» **Aim of the task**
Copy the rows from the beginning through the line containing "I will 55,315.", changing "Screen dimensions" to "Display size" wherever it occurs and keeping everything else unchanged.

» **Records for this exercise**
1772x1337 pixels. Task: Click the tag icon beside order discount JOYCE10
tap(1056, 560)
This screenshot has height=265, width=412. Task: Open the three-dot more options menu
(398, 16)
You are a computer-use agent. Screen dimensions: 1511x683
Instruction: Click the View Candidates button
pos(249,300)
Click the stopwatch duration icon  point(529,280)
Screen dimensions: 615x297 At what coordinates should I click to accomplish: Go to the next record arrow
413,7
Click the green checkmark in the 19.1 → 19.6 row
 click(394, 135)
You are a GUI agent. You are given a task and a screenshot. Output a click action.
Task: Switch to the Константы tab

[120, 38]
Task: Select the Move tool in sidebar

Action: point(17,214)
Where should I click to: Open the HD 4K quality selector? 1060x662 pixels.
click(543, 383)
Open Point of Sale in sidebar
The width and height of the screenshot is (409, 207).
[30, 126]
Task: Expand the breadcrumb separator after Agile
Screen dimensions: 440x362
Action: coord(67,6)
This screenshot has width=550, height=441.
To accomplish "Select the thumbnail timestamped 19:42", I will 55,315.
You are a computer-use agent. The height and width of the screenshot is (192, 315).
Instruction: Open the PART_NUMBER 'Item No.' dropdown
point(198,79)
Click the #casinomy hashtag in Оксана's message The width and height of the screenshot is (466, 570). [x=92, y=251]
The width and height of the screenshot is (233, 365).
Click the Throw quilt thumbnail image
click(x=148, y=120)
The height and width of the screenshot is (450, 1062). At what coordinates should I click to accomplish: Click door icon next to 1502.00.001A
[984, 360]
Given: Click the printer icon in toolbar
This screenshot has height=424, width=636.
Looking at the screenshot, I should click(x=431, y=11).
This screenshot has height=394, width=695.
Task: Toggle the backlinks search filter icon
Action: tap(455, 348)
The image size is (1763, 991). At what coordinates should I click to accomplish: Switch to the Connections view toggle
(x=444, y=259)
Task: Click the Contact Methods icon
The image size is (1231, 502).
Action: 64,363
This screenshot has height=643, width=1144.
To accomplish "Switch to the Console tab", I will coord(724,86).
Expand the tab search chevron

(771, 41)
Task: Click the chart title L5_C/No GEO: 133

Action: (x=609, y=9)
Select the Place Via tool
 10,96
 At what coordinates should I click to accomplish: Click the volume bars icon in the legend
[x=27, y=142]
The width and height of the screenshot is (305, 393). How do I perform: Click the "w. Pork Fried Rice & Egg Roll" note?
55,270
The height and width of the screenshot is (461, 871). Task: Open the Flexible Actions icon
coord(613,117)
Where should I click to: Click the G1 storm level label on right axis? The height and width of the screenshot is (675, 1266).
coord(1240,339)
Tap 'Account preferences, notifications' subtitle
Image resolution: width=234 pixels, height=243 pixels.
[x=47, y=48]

» **The response**
1772x1337 pixels. Task: Click the tag icon beside order discount JOYCE10
tap(1056, 560)
This screenshot has height=265, width=412. Task: Open the three-dot more options menu
(398, 16)
You are a computer-use agent. Display size: 1511x683
Instruction: Click the View Candidates button
pos(249,300)
Click the stopwatch duration icon  point(529,280)
Display size: 615x297 At what coordinates should I click to accomplish: Go to the next record arrow
413,7
Click the green checkmark in the 19.1 → 19.6 row
 click(394, 135)
You are a GUI agent. You are given a task and a screenshot. Output a click action.
Task: Switch to the Константы tab

[120, 38]
Task: Select the Move tool in sidebar

Action: point(17,214)
Where should I click to: Open the HD 4K quality selector? 1060x662 pixels.
click(543, 383)
Open Point of Sale in sidebar
The width and height of the screenshot is (409, 207).
[30, 126]
Task: Expand the breadcrumb separator after Agile
Display size: 440x362
Action: coord(67,6)
This screenshot has width=550, height=441.
To accomplish "Select the thumbnail timestamped 19:42", I will 55,315.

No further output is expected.